First:
The Joker [holding a knife inside Gambol's mouth]: Wanna know how I got these scars? My father was... a drinker. And a fiend. And one night he goes off crazier than usual. Mommy gets the kitchen knife to defend herself. He doesn't like that. Not-one-bit. So - me watching - he takes the knife to her, laughing while he does it! Turns to me, and he says, "why so serious, son?" Comes at me with the knife... "Why so serious?" He sticks the blade in my mouth... "Let's put a smile on that face!" And... [looks sidelong at Gambol's thug, watching the whole thing in horror] Why so serious?
Second:
The Joker: Well, you look nervous. Is it the scars? You want to know how I got 'em? [He grabs Rachel's head and positions the knife by her mouth] Come here. Hey! Look at me. So I had a wife, beautiful, like you, who tells me I worry too much. Who tells me I ought to smile more. Who gambles and gets in deep with the sharks... Look at me! One day, they carve her face. And we have no money for surgeries. She can't take it. I just want to see her smile again, hm? I just want her to know that I don't care about the scars. So... I stick a razor in my mouth and do this... [the Joker mimics slicing his mouth open with his tongue] ...to myself. And you know what? She can't stand the sight of me! She leaves. Now I see the funny side. Now I'm always smiling!

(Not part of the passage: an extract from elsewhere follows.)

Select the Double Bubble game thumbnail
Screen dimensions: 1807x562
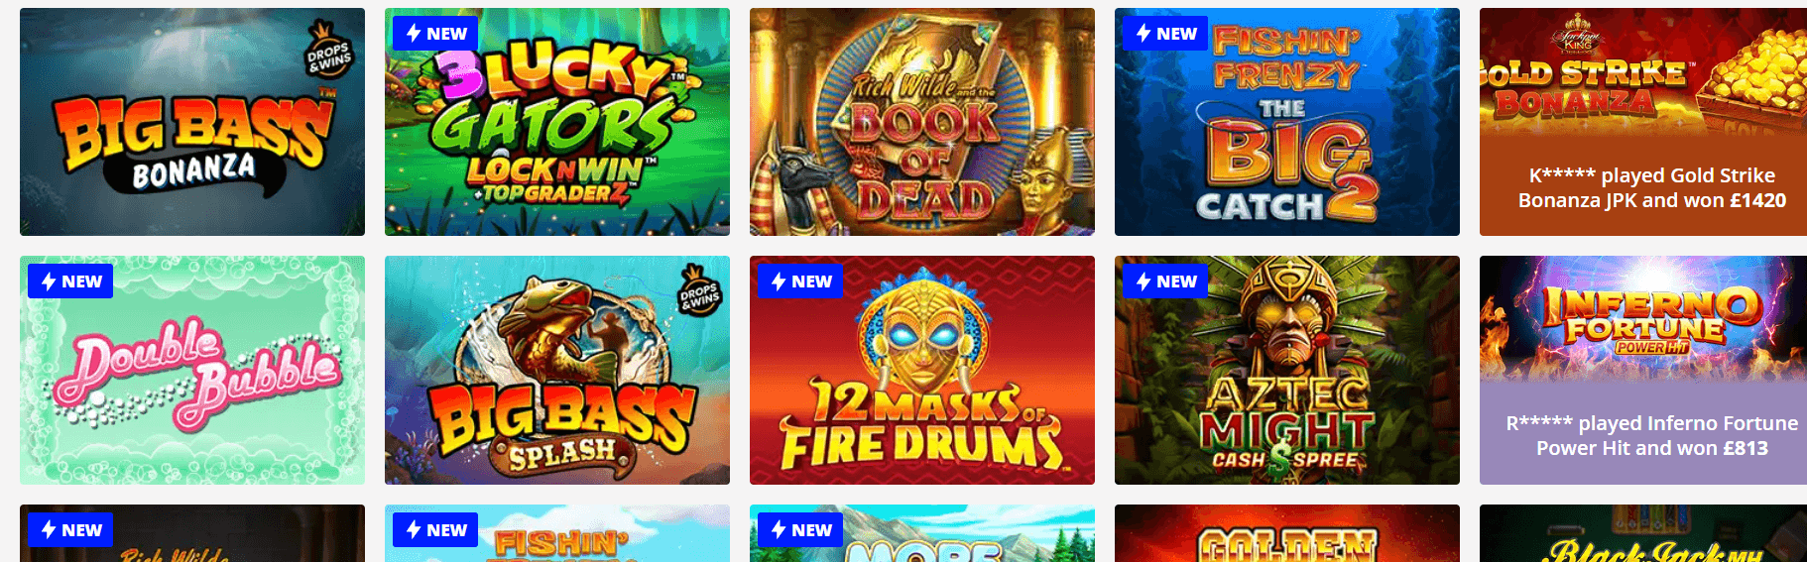click(192, 370)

The second speech is similarly geared to Rachel. Little is known about Rachel's character except that she is a hard-headed woman making it in a man's world. She is tough, persistent, courageous and an ardent follower of justice. Having chosen such a life how can she risk the vulnerability of being in love? Her very noble choice of pursuing a career in law precludes the possibility that she ever have a loving family relationship. When Joker describes a husband/wife relationship with a despairing wife who has been pummelled by a cruel masculine world he is describing the possible world Rachel would experience were she to ever slip and let herself fall in love. Moreover, his maiming of himself (allegedly) represents the despair that the wife would experience which knows no remedy but more despair; a self-sacrificing husband whose very act of self-sacrifice causes only more sorrow. What else could a woman like Rachel expect but that the beautiful man she loves be tortured and maimed by the world? What else could she expect but that "the sharks" would come for them both eventually?

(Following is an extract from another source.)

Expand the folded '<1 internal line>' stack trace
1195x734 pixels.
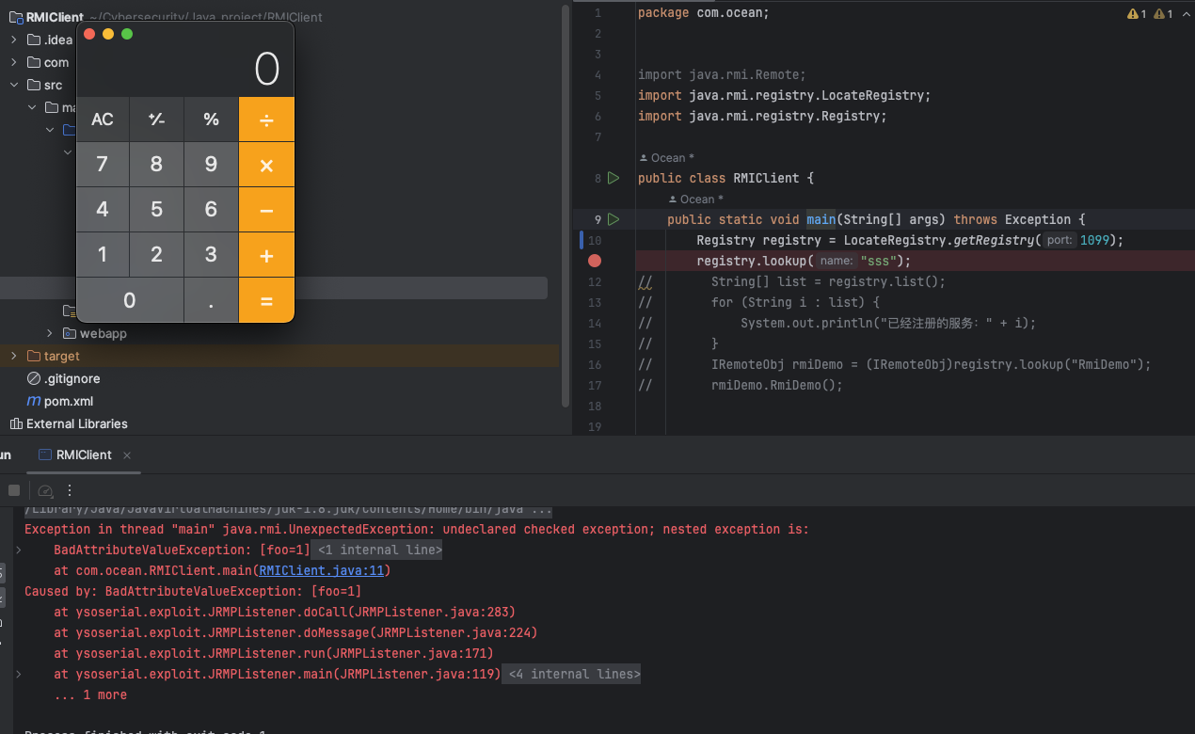[376, 550]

The two speeches also are conversely to male and female figures - thus to all people. A masculine story of father dominance, like Saturn devouring his children, for the young boy in Gambol. And for the little girl in Rachel, a feminine story of loss and sorrow, like Niobe or Rachel mourning and weeping because they are nought. The futility of power that emasculates the male; the helplessness of weakness that crushes the female. Adam's curse of "earning his bread by the sweat of his brow"; Eve's curse of "bearing her children in pain". Joker is the universal Satan in this instance and like Satan he breeds amongst his victims intense despair in the face of his irresistable evil.
Very good analysis. I hadn't considered some of that, even though I have thought about this character quite a bit.
ReplyDeleteNot long ago, I was trying to explain to someone that I saw how any one of us could choose to become the Joker. I was trying to say that it's not his supreme intelligence or good luck that makes him the arch monster, but that he chooses evil fully knowing that it IS evil, consciously of the possibility that he not choose evil, and with the intent of making other people choose evil too. It is a matter of choice whether you are a monster or not.
Of course... my listener didn't want to hear a word of it, so I only got as far as "You know, any of us could be like the Joker..."
Yes, well, at that point you probably should have laughed maniacally... and then sprayed them in the face with pepper gas.
ReplyDeleteOr put a urinal in a museum.
ReplyDeleteInteresting how Batman stops Joker before hearing his origin story. Is that Batman's strength, his will to hear no evil? When the dragon is so conniving and clever, perhaps it is simply best to not listen.
And the viewer knows, since he tells two different stories, that both may well be lies--and not merely untruths, but cunning, evil, paralyzing parables.